P. A pesar de que se recurra en la práctica a hablar de ictus como una denominación genérica, en realidad parece tratarse de un síndrome clínico muy heterogéneo, lo que podría estar en la base de las distintas respuestas a los abordajes preventivos y terapéuticos según individuos. ¿Cuál es su punto de vista al respecto?
R. Los neurólogos aprendemos continuamente de nuestros colegas cardiólogos, pero el papanatismo de intentar trasladar la enfermedad vascular coronaria a la enfermedad vasculocerebral ha inducido actitudes equivocadas y graves, potenciadas por la industria del medicamento. La aterotrombosis constituye la casi totalidad de la enfermedad coronaria y periférica, pero sólo una tercera parte de la enfermedad cerebrovascular.

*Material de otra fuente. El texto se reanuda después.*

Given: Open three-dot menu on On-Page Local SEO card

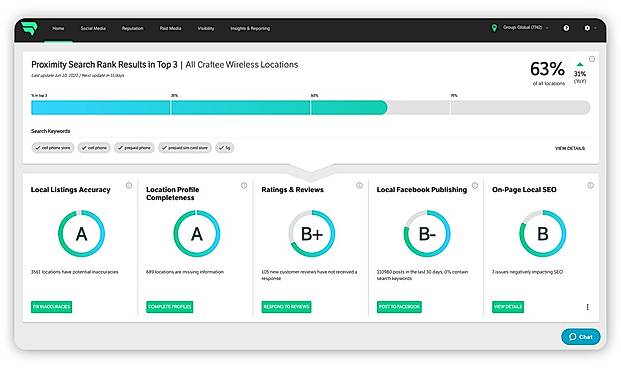Looking at the screenshot, I should (x=587, y=307).
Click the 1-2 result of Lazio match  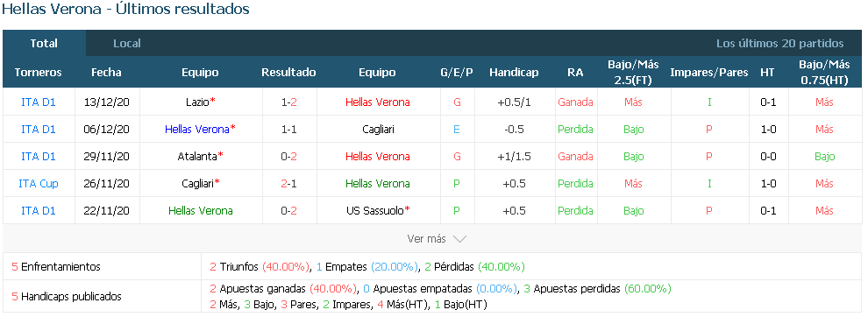(x=289, y=102)
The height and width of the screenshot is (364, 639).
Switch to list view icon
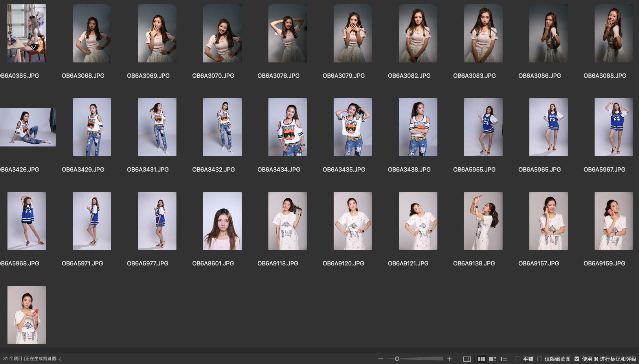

El ictus es semiológica, etiológica y fisiopatológicamente mucho más rico y expresivo que la enfermedad vascular en otros territorios. Estas diferencias justifican la complejidad de la enfermedad neurológica y la necesidad de un diagnóstico diferencial para la administración de un tratamiento específico, tanto en los ámbitos de la fase aguda de la enfermedad, como de la prevención primaria y secundaria. La globalización aterotrombótica a la que nos presionan los medios da una sensación de homogeneidad que sin duda es causa de muchos fallos terapéuticos. Esta simplificación de la complejidad neurológica produce también un excesivo atrevimiento en el manejo de los pacientes con ictus por otros colectivos profesionales menos entrenados.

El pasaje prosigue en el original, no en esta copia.